Chesapeake boat builders began experimenting and building larger vessels using the tried and true technique used to build log canoes. Most log canoes, the literal descendants of the dugouts used by native peoples, were small boats, their bottoms made of five or seven logs, fastened together and shaped by ‘chunking,’ a process involving chopping the logs away until the desired shape was obtained. Frames or ribs were then fastened to the logs and used to construct the sides of the hull.
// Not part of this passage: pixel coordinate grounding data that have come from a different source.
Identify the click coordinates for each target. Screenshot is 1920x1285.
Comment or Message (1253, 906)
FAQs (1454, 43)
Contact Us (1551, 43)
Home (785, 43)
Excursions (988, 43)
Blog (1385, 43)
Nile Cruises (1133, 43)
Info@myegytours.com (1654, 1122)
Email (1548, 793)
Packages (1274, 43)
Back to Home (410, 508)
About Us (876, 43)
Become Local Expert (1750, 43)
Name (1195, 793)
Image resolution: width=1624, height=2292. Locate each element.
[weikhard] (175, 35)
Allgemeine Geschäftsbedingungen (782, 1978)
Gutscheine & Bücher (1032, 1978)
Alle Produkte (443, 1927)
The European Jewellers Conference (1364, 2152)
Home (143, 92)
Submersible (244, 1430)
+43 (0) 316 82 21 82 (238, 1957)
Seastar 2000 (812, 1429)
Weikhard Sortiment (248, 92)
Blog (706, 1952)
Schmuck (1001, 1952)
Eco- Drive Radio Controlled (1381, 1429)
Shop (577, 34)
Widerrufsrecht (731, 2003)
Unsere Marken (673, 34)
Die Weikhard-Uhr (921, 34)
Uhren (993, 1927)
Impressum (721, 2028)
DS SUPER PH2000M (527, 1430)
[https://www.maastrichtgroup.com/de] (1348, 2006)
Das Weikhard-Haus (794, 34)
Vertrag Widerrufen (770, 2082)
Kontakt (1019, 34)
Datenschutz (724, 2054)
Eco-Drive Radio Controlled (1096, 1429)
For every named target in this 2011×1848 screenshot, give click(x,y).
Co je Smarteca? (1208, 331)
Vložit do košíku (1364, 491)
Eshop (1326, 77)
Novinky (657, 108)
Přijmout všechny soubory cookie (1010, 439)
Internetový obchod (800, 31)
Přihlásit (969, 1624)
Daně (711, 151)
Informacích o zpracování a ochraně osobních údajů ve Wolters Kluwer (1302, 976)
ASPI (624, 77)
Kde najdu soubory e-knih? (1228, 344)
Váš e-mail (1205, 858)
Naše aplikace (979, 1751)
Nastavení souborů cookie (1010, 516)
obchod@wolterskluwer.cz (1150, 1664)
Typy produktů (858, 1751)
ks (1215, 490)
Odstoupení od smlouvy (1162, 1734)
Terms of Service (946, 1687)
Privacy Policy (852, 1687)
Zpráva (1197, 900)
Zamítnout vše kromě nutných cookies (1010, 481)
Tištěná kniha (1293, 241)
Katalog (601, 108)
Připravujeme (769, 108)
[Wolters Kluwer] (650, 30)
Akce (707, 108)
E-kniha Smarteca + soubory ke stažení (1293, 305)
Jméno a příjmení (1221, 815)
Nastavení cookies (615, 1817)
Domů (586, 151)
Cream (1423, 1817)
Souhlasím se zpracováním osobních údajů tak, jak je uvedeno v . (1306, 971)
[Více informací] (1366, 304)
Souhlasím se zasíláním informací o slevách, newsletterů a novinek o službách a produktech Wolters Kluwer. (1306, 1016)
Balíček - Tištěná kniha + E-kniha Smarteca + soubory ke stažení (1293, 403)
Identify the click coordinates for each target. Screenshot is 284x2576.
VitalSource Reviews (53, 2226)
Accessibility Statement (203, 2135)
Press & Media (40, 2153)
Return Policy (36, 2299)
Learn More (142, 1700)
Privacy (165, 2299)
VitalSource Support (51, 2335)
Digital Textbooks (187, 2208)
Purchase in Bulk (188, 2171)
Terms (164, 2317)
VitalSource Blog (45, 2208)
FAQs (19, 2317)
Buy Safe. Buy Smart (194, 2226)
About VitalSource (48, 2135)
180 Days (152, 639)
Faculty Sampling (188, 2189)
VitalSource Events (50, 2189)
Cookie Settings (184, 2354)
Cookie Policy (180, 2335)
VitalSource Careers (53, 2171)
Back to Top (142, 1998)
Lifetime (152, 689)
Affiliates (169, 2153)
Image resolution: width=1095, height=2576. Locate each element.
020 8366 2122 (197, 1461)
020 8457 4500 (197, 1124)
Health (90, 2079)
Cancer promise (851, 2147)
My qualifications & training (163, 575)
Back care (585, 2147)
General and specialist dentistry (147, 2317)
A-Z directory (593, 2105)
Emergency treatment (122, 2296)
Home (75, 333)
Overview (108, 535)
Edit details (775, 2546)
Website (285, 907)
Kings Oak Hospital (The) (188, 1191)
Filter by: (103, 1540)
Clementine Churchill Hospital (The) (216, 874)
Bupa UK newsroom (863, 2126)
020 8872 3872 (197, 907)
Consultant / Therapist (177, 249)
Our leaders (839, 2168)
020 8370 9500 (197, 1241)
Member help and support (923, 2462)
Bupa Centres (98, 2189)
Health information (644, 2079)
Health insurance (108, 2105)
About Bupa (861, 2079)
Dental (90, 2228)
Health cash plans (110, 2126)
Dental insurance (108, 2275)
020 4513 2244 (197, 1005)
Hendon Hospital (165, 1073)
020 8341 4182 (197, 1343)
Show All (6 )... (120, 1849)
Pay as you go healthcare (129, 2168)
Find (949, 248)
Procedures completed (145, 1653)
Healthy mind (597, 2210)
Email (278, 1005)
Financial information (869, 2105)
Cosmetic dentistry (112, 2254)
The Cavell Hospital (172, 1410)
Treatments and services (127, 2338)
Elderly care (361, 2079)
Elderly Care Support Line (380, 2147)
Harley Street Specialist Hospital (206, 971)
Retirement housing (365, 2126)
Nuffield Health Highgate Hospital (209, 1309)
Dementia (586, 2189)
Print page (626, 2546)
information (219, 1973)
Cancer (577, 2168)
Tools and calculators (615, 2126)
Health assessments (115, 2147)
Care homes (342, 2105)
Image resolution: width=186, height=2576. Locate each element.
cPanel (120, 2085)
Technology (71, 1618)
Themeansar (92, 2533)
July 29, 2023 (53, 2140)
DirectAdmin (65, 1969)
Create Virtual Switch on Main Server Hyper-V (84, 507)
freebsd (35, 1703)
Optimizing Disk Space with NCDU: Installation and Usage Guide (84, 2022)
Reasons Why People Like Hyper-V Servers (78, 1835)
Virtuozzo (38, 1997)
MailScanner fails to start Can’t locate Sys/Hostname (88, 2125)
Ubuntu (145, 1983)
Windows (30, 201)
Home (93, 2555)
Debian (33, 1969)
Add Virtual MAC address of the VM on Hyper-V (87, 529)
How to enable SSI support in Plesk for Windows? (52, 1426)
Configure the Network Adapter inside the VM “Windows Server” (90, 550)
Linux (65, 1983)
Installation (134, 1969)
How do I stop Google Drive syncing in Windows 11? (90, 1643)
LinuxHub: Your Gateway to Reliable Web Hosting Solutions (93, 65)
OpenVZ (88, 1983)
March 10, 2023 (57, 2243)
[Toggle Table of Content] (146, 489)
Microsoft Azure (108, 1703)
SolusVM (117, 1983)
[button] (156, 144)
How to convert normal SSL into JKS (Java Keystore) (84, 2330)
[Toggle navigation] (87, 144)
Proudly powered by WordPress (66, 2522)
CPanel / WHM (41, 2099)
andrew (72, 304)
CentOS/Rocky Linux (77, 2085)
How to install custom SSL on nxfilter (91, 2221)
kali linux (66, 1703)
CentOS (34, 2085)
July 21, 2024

A larger version of this construction technique produced a hull with a nine log bottom about twice the length of a log canoe. These larger relatives of the canoe were first called Three Sail Bateaus, but sometime in the 19th century the modern name Bugeye appeared. Bugeyes were built to harvest oysters. The hull was beamy to carry the large harvest and provide room to work the ‘winders’ that controlled the dredges. Low freeboard to make boarding the harvest easier, a centerboard, and two permanent masts each flying a powerful modified Leg O’ Mutton sail and the traditional Chesapeake ‘Long Head’ completed the boat.
Edna Lockwood was built on Tilghman Island in 1889, during the peak of the commercial oyster boom. She spent winters ‘drudging’ (dredging) oysters and summers hauling freight, mostly out of Cambridge, MD. Edna worked for more than a half dozen owners over nearly 70 years until she was retired in 1966, partially restored, and operated as a yacht. In 1973 owner John R. Kimberly donated her to CBMM. She was declared a National Historic Landmark in 1994.
At the ceremony celebrating Edna’s relaunching, museum president Kristen Greenaway welcomed the several hundred attendees. She also explained that the newly restored bugeye will go on a National Park Service funded heritage tour of the Bay during the summer of 2019.
CBMM chief curator Pete Lesher briefly outlined the boat’s history and pointed out that Edna was the last log-bottomed bugeye still sailing anywhere in the world. Shipyard manager Michael Gorman outlined the four-year process of research, relearning old techniques, and careful restoration required to bring the boat to her current pristine condition. Reverend Kevin Cross provided the traditional blessing of the boat and all who sail in her. Then, after the time-honored champagne christening, Edna Lockwood began the slow trip down the railway to the waters of the Miles River.
After all the speeches and the blessing, as Edna finally floated free from the railway cradle, her bow dipped and she seemed to nod her head. Perhaps the 130-year-old grand old lady was acknowledging the cheers of the crowd of well-wishers, the salutes of the St. Michaels fire boat, and the cannon on Navy Point.